Fry made the comments after Greggs chief executive Roger Whiteside warned Government that regulation to reduce the fat, salt and sugar content of foods targeting larger out-of-home (OOH) companies risked “squeezing the balloon” in favour of independent operators, which made up over half the market.
“Mr Whiteside is quite right,” Fry, who is also expert advisory team member to Action on Sugar, told Food Manufacture. “A level playing field across industry is essential, but Government has historically always ducked its introduction. Its attempt to bring industry on board, the Responsibility Deal, failed because it wasn’t mandatory for industry to keep its reformulation pledges. The 2020 target for sugar reduction will probably fail for the same reason.
Success of the Levy
“The recent sugary drinks industry levy has worked because no-one would escape the levy if they didn’t drastically reformulate.

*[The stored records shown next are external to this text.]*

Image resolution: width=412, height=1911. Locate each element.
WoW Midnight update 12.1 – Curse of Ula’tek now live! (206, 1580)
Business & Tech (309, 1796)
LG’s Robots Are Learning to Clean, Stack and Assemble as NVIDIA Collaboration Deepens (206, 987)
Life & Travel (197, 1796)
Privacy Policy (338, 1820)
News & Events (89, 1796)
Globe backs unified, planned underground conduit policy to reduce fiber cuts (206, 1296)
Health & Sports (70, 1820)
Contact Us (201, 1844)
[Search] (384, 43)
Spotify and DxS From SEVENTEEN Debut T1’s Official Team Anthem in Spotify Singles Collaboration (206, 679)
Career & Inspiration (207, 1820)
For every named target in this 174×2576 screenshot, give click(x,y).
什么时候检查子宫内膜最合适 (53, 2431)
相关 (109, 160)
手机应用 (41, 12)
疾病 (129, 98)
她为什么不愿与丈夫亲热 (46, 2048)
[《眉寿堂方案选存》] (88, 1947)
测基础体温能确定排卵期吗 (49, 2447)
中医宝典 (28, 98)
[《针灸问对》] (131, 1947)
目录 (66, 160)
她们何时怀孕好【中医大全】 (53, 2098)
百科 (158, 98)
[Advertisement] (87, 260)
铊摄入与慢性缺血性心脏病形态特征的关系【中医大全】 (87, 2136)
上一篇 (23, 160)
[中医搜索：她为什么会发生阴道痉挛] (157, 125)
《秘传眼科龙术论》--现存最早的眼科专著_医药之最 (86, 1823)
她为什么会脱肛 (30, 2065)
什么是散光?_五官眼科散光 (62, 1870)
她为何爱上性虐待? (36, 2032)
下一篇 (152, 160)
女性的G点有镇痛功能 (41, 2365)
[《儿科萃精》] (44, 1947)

Everyone got the message and it must be a model for foodstuffs in the coming years.”
Speaking at the Westminster Food & Nutrition Forum, Whiteside said “healthier” food made up 25% of Greggs sales, but the business accounted for less than 2% of the OOH market. “Over half the [OOH] market is independents,” he said. “We’ve got to deal with that end of the market, otherwise it’s not a level playing field.”
Level the playing field
Dominic Watkins, partner at law firm DWF, agreed: “It would be totally illogical if the 20% calorie reductions – or any other similar policy – did not apply to 50% of the sales on the market merely because the manufacturer was of a certain size.”
It emerged last month that Public Health England had ditched plans to measure sugar reduction in the OOH sector based on the types of junk food consumers ate most. The “sales-weighted average” for reporting on progress will be replaced with a simple average not linked to sales.